### Consignes de l'exercice:
Recopiez à l'identique, dans le passage extrait, tout le segment compris entre « 17. L'arrêt ajoute » et « les textes susvisés. ».

### Passage extrait:
►

17. L'arrêt ajoute que dans ces conditions, le délai de cinq mois prévu par l'article L. 211-9 n'a commencé à courir que du jour où l'assureur a eu connaissance du rapport de M. E... et que l'offre définitive adressée par l'assureur le 28 septembre 2015 l'a été dans ce délai et n'était pas manifestement insuffisante ni dérisoire.

18. En statuant ainsi, alors que la circonstance que la victime avait contesté la date de consolidation retenue par l'expert ne dispensait pas l'assureur de faire une offre d'indemnisation, la cour d'appel a violé les textes susvisés.

◄

### Source des données:

►

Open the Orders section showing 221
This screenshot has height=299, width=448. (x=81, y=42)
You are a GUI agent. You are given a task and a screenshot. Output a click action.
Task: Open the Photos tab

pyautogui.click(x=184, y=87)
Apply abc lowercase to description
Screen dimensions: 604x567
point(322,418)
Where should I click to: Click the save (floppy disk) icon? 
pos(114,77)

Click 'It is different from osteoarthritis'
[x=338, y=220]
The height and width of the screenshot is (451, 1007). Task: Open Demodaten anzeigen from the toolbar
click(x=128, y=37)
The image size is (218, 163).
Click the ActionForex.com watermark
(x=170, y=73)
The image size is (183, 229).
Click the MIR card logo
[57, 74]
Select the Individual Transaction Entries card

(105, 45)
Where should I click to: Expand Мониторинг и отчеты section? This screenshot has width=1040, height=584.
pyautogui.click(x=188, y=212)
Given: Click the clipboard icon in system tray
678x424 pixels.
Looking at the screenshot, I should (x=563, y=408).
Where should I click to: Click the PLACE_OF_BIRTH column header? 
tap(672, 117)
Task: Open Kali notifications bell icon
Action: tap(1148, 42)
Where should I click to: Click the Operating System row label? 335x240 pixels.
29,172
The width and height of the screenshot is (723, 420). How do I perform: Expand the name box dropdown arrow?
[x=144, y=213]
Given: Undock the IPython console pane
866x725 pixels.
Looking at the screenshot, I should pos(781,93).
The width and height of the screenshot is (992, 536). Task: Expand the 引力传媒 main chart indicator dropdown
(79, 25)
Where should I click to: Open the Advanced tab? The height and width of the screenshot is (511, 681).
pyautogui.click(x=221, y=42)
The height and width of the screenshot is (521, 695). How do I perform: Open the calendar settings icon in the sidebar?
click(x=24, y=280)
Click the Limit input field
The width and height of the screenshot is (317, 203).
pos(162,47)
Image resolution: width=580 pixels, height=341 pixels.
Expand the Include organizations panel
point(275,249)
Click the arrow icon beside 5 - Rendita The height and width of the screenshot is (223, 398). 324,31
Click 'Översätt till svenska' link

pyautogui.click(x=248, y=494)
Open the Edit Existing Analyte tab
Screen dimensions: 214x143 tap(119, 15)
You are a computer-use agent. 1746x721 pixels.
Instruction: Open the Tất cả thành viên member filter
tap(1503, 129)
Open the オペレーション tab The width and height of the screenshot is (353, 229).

◄

### Corrigé:
17. L'arrêt ajoute que dans ces conditions, le délai de cinq mois prévu par l'article L. 211-9 n'a commencé à courir que du jour où l'assureur a eu connaissance du rapport de M. E... et que l'offre définitive adressée par l'assureur le 28 septembre 2015 l'a été dans ce délai et n'était pas manifestement insuffisante ni dérisoire.

18. En statuant ainsi, alors que la circonstance que la victime avait contesté la date de consolidation retenue par l'expert ne dispensait pas l'assureur de faire une offre d'indemnisation, la cour d'appel a violé les textes susvisés.